Kemudian di susul oleh edisi barunya dengan judul “The History of Hayy ibn
Yaqzhan” pada tahun 1926. Terjemahan bahasa Perancis muncul setelah Leon
Gauthier mengalihbahasakan Hayy ibn Yaqdzan dalam bahasa
tersebut, karya dalam edisi bahasa Perancis ini bahkan di sertai dengan teks
arabnya “Hayy Ben Yaqdhan Roman Philosophique d’ibn Thofail”. Hayy Ibn
Yaqdzan juga diterjemahkan ke dalam bahasa Spanyol, Jerman, Rusia,
Belanda dan Indonesia
C. Karya Ibn Thufail
Sebenarnya Ibnu Thufail lebih menggemari
merenung dari pada menulis. Karena itu tidak heran kalau hasil karyanya
sedikit. Namun berdasarkan buku-buku biografi beliau menyebutkan bahwa banyak
karangan dari Ibnu Thufail menyangkut masalah filsafat, matematika,
fisika, kejiwaan disamping risalah-risalah yang ditulis beliau kepada Ibnu
Rusyd. Tapi yang sampai kepada kita hanya Hayy Ibnu Yaqyam (Roman Fhilosophy),
yang merupakan intisari dari pemikiran Ibnu Thufail. Judul lengkapnya adalah
Risalah Hayy Ibnu Yaqzam Fi Asrar Al-Hikmah Al-Masyriqiyyah.[5]
Satu manuskrip di perpustakaan Escurial yang berjudul Asrar AL-Hikmah
Al-Masyriqiyyah (Rahasia-rahasia Ketimuran) hanyalah ringkasan dari buku Hayy
Ibnu Yaqzhan. [6]
Menurut Montgomeri Watt, buku inilah yang
mungkin merupakan karya filsafat dalam bahasa arab yang paling menarik.[7]
Selain diakui sebagai roman filsafat religius-ilmiyah,[8]
dia juga menggambarkan kisah bahwa manusia sanggup mengenal Allah, berhubungan
dengan-Nya dan berkhidmad kepada-Nya tanpa mendapatkan wahyu dan guru. Maka
wajar para peneliti barat banyak menerjemahkan buku itu ke dalam bahasa
lain karena menarik untuk dikaji.[9]
Edward Bacon menerjemahkan
kedalam bahasa Latin yang disertai dengan teks arabnya di Oxford pada tahun
1671 M dan kemudian diterjemahkan kedalam bahasa Eroppa lainnya. Paul
Bronnle berkata :“dalam waktu yang singkat, kisah ini telah menarik perasaan
masa dan merupakan taufan badai yang dahsyat yang dirasakan seluruh
manusia. Kisah ini dalam jangka waktu yang tidak pendek, memainkan peranan
dalam suatu kedudukan yang terpandang.”

## [LATIHAN]
a) Menurut teks bacaan tentang Ibnu Thufail, mengapa tidak mengherankan bahwa hasil karyanya sedikit? Jawab dalam satu sampai tiga kalimat.
b) Tuliskan kembali baris-baris catatan, mulai dari baris yang memuat "Task: Toggle the Verified Bot filter" sampai baris yang memuat "Action: click(265, 190)". Ganti "Distance" dengan "Elevation", dan biarkan bagian lainnya tetap sama.

[Catatan hasil ekstraksi]
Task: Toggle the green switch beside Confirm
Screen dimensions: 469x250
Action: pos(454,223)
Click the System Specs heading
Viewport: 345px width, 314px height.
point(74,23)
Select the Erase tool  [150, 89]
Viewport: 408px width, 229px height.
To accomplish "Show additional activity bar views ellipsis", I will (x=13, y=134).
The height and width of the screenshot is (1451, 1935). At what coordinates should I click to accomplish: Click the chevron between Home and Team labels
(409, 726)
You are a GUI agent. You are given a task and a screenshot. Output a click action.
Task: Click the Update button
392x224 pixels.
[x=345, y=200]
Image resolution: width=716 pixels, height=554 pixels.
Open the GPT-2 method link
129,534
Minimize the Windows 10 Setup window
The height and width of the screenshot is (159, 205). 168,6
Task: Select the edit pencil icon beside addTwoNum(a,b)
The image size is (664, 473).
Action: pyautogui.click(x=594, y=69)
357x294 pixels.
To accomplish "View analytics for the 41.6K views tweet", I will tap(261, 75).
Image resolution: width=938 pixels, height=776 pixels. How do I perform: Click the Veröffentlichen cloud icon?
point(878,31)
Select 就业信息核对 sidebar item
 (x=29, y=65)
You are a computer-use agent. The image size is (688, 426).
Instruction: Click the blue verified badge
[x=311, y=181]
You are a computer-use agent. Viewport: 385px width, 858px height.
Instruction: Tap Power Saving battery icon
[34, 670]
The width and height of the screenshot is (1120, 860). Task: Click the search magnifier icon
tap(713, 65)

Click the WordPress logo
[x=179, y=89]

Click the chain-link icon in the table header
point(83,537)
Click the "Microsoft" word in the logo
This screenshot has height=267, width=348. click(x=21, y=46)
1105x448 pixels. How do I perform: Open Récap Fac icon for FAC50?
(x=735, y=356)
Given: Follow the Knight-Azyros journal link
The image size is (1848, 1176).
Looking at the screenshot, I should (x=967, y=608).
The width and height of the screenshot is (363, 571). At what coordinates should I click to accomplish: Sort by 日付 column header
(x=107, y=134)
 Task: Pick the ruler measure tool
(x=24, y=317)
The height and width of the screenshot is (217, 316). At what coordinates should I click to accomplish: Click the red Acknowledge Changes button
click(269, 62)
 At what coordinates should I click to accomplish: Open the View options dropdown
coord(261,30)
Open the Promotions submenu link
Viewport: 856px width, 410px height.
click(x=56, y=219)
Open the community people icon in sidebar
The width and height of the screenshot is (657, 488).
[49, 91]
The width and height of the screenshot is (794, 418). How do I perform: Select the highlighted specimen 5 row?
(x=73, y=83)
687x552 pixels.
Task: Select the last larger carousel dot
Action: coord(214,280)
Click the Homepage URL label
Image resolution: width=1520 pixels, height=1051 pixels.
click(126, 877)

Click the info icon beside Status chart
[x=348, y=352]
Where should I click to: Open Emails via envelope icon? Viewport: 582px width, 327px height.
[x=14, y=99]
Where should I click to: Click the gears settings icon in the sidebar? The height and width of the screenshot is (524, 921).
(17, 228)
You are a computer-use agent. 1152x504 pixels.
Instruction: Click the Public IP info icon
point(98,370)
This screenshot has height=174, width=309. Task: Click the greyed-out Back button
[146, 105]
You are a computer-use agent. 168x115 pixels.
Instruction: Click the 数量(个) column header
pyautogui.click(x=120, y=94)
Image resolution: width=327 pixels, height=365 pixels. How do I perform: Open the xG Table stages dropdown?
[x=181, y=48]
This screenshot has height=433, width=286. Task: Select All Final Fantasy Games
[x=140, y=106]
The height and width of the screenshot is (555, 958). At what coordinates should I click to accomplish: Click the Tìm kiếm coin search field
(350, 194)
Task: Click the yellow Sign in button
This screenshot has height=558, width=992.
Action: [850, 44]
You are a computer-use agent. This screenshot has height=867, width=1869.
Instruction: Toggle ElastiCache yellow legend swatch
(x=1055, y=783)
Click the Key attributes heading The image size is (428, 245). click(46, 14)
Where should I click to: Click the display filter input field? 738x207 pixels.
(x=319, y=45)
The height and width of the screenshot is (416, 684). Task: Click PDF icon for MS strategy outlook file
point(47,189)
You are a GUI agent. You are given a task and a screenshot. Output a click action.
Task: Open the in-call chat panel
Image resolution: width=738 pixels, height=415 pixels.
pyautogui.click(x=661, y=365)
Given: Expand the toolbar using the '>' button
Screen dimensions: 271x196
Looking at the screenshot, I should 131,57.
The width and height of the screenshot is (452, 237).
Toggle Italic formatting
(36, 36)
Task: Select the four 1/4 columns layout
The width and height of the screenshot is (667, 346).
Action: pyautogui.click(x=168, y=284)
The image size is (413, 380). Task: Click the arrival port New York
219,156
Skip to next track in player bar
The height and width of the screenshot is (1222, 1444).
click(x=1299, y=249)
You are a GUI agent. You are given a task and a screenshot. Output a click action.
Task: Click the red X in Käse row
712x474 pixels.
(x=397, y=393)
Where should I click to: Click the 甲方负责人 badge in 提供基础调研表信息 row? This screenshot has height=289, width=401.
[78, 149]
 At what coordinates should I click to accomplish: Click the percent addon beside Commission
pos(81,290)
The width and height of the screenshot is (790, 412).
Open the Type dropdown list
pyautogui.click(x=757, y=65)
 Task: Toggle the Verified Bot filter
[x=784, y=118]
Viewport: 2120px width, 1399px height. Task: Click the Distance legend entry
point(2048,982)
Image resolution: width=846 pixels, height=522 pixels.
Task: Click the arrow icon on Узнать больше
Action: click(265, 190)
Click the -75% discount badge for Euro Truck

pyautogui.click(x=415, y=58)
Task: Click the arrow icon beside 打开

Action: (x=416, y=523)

## [JAWABAN PER TUGAS]
a) Karena Ibnu Thufail sebenarnya lebih menggemari merenung daripada menulis.

b)
 Task: Toggle the Verified Bot filter
[x=784, y=118]
Viewport: 2120px width, 1399px height. Task: Click the Elevation legend entry
point(2048,982)
Image resolution: width=846 pixels, height=522 pixels.
Task: Click the arrow icon on Узнать больше
Action: click(265, 190)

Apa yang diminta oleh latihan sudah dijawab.